In the 19th and 20th century for several Jews it was to dangerous to speak Hebrew and between the 30ies and 40ies of the previous century, many Yews in Europe were brought up by non-Jewish people, hiding those kids from the Nazi’s. That made that several of those European Jews did not learn Hebrew, but luckily their foster parents respected their Jewishness and provide possibilities to hold their traditional feasts and prayermoments.
Whilst many do not speak Hebrew and or speak a little bit of Yiddish, we do find others who speak Hebrew but are not at all religious Jews. Therefore we should be very careful when we judge those Hebrew speaking non-religious Jews who live in Israel and do lots of things that are against the Torah and as such are an abomination in the eyes of the Elohim. Therefore saying “From our perspective, Hebrews are people who choose to leave the culture of idol worship in order to seek Truth. ” is giving a wrong idea about the present Hebrew speaking population, but also against the religious Jews who do not speak Hebrew, but have adopted the languages where their ancestors and they have been brought up in the previous years.

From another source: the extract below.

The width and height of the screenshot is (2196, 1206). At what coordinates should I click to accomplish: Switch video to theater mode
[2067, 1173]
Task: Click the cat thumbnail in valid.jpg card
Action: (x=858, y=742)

- Abram’s genealogy goes back to a man named Eber, a great-grandson of Noah.
- The designation of “Hebrew” refers to the fact that Abram descended from Eber and that he came from the “other side” (ever) of the Euphrates River.
- term Hebrew = of “crossing over” = exemplified through Abram’s life’s journey <= no longer wanted to follow ways of idol-worshipping culture => crossed over to seek YAH with all his might.
- modern-day connotation of a Hebrew > Hebrews =?= Jewish.
Certain Messianic groups betraying the Elohim
Abram was born in the city of Ur in early Babylon, His father sold idols. We find that Abram’s genealogy goes back to a man named Eber, a great-grandson of Noah. The designation of “Hebrew” refers to the fact that Abram descended from Eber and that he came from the “other side” (ever) of the Euphrates River.
The term Hebrew takes on a meaning of “crossing over” which is exemplified through Abram’s life’s journey. He was a man who no longer wanted to follow the ways of an idol-worshipping culture. Instead, he was a person who crossed over to seek YAH with all his might. Read Genesis 14:3
The modern-day connotation of a Hebrew is that Hebrews are Jewish. But as can be found in Scripture, Abram is not so restricted. Instead, Abram becomes Abraham a father of many nations and believers in a Living Elohiym.